[Opening SUPPLIED RECORDS section]

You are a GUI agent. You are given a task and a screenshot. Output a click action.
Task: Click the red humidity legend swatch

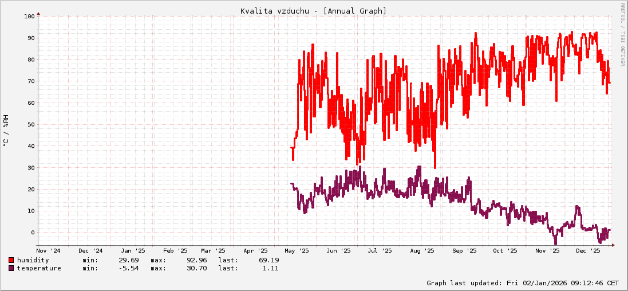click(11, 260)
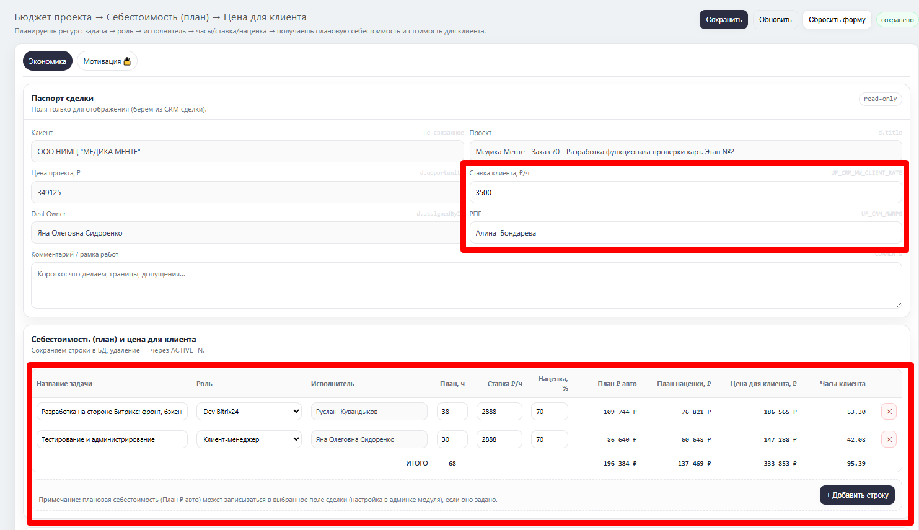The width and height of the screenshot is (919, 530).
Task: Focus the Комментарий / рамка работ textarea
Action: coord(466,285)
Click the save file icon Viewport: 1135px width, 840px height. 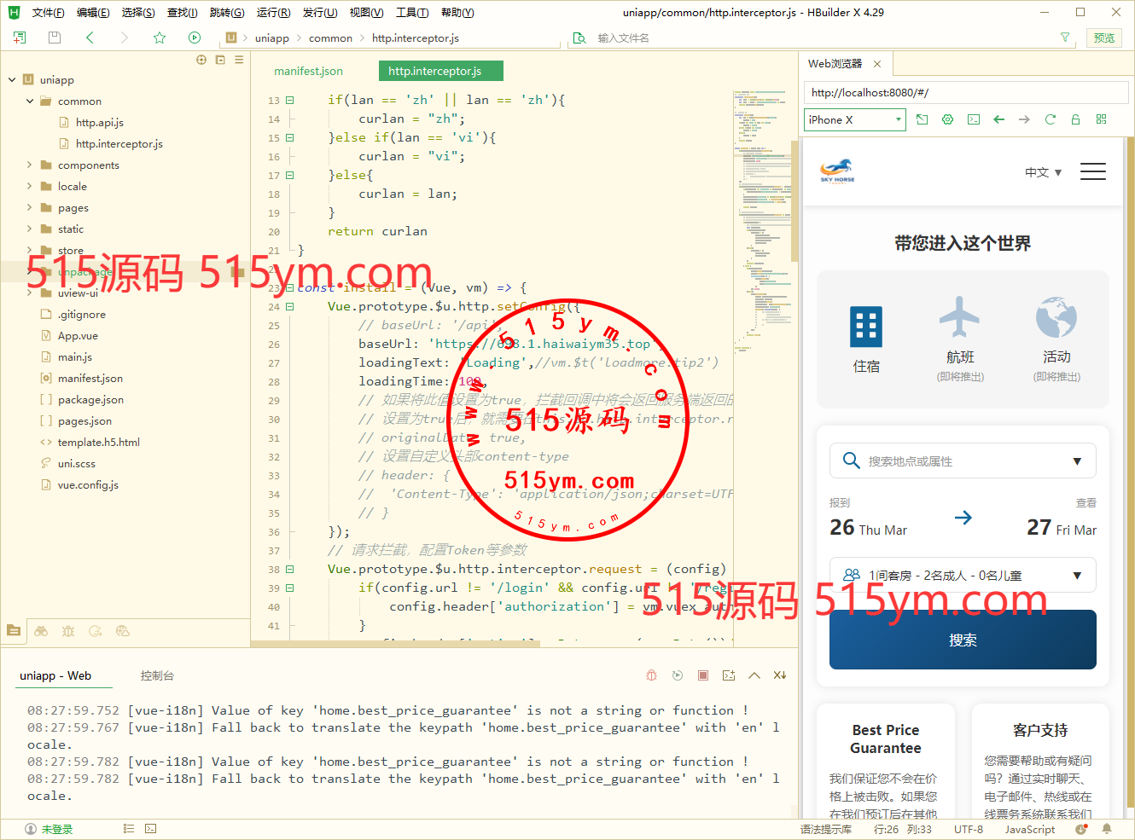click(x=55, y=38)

[Closing SUPPLIED RECORDS section]
[Opening SUPPLIED RECORDS section]

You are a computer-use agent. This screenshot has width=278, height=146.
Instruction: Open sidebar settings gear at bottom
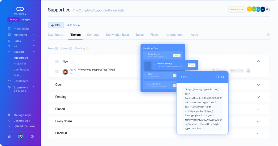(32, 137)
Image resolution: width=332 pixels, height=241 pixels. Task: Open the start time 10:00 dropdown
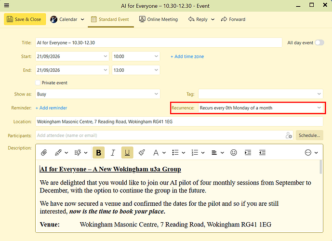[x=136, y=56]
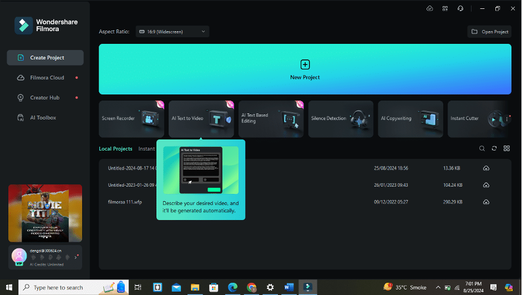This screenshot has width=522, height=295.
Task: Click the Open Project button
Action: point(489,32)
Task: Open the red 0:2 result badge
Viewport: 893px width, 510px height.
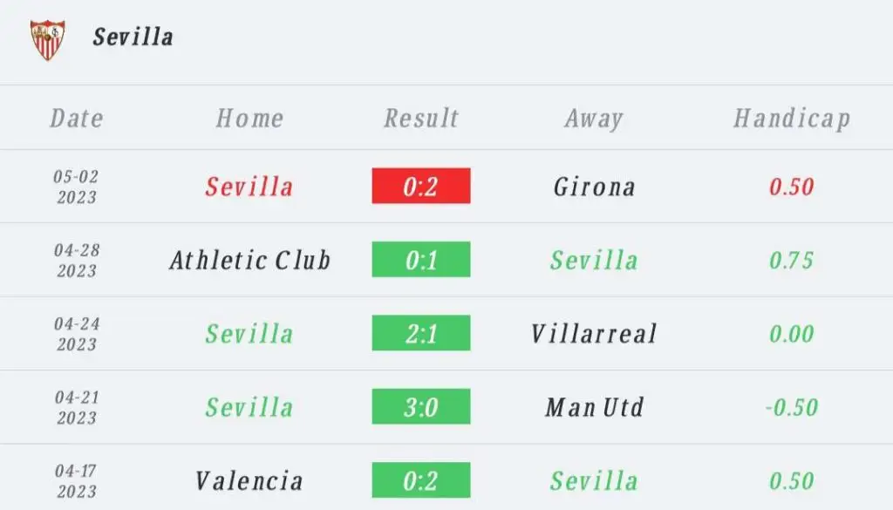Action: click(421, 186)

[Closing SUPPLIED RECORDS section]

EXERCISE DESCRIPTION >> Across the whole listing above, find every line with the string "agent" and copy it.

SOLUTION TO THE EXERCISE >>
You are a GUI agent. You are given a task and a screenshot. Output a click action.
You are a computer-use agent. This screenshot has width=278, height=146.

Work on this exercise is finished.